§ **Task details**
Please copy out the entries below exactly, beginning with the line that contains "Le BlindTest NRJ (424, 2237)" and ending with the line that contains "Vidéo Replay (47, 2300)", and include nothing outside that span.

-- Opening Marker --

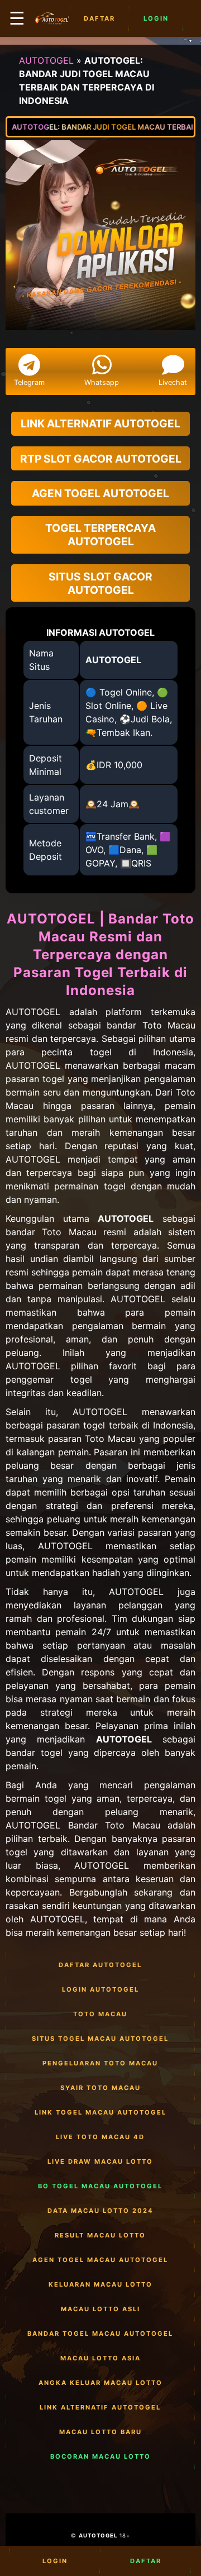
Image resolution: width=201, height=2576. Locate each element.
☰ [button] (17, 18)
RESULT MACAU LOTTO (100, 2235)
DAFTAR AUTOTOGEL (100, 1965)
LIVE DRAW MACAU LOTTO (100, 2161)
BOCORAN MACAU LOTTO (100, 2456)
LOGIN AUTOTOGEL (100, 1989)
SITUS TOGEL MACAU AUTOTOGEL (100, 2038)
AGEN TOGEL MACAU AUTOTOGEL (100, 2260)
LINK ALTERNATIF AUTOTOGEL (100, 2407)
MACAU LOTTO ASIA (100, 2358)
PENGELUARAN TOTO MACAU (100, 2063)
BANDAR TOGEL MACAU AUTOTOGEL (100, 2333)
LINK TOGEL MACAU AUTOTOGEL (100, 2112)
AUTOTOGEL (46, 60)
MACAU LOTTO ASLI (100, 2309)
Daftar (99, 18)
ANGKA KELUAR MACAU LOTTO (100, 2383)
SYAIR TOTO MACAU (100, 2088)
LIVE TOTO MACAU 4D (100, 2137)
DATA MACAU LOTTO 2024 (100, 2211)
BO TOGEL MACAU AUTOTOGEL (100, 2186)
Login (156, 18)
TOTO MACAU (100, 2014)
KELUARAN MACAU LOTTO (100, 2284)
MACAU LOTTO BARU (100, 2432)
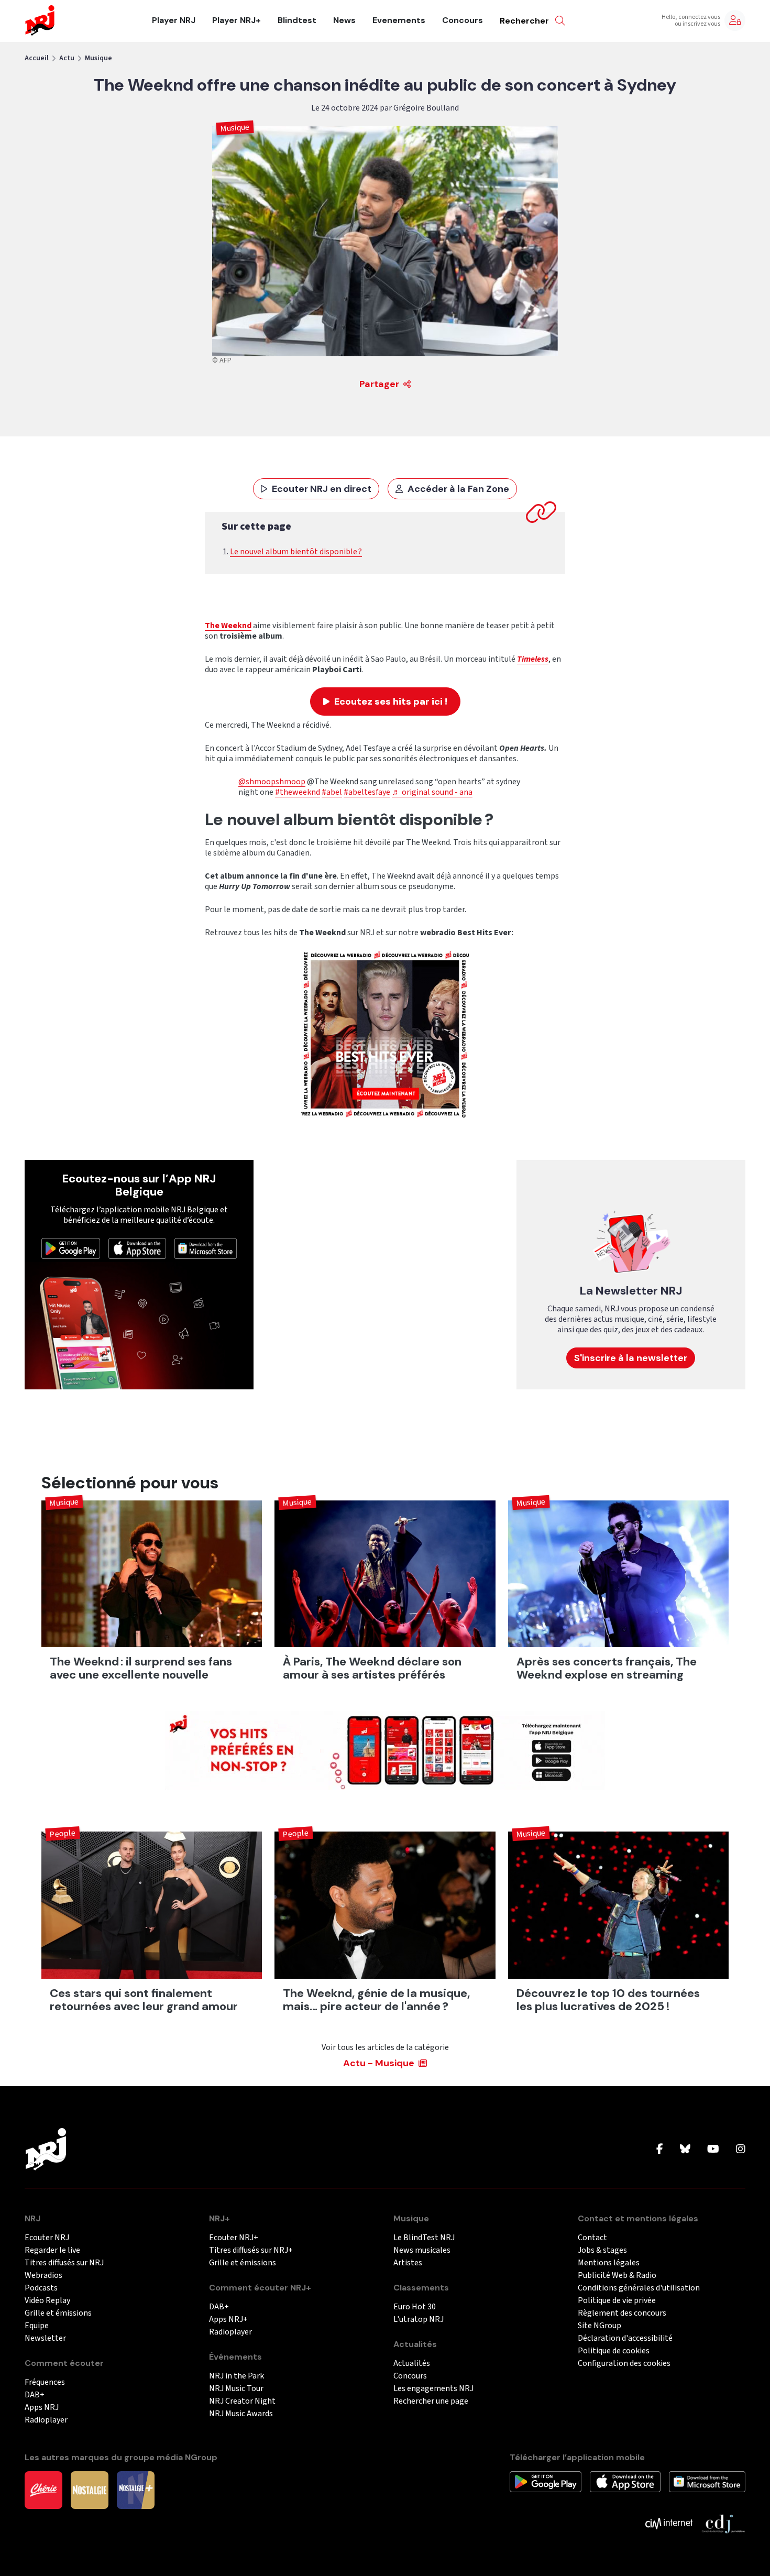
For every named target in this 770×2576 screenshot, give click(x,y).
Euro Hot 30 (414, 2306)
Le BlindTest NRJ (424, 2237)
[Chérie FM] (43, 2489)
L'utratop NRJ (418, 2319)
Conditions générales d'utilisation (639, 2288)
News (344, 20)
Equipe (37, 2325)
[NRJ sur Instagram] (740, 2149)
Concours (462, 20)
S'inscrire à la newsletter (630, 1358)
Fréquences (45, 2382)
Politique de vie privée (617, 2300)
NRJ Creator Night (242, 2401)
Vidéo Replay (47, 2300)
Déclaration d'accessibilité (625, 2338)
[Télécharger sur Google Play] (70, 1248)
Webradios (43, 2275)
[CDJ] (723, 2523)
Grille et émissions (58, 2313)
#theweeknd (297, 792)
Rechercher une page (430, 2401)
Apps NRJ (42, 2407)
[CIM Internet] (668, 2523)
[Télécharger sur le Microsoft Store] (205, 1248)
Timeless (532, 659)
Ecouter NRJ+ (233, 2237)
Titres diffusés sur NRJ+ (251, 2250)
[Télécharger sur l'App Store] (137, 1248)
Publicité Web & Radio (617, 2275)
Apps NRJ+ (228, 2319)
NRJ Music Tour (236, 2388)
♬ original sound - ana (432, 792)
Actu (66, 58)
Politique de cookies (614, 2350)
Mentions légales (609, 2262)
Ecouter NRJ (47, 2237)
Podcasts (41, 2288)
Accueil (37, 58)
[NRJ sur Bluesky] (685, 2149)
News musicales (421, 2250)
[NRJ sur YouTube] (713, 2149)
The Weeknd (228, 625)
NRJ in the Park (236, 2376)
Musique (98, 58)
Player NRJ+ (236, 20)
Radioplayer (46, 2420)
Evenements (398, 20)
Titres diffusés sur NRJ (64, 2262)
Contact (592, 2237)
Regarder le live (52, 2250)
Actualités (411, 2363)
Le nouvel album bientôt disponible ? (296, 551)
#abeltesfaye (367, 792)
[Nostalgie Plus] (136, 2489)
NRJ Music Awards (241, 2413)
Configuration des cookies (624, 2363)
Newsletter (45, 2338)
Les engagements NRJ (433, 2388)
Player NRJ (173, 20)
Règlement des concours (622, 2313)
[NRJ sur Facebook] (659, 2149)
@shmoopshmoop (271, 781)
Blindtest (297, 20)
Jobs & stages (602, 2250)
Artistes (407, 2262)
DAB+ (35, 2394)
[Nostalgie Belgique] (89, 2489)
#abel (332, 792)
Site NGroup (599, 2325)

-- Closing Marker --

§ **Response to this exercise**
Le BlindTest NRJ (424, 2237)
[Chérie FM] (43, 2489)
L'utratop NRJ (418, 2319)
Conditions générales d'utilisation (639, 2288)
News (344, 20)
Equipe (37, 2325)
[NRJ sur Instagram] (740, 2149)
Concours (462, 20)
S'inscrire à la newsletter (630, 1358)
Fréquences (45, 2382)
Politique de vie privée (617, 2300)
NRJ Creator Night (242, 2401)
Vidéo Replay (47, 2300)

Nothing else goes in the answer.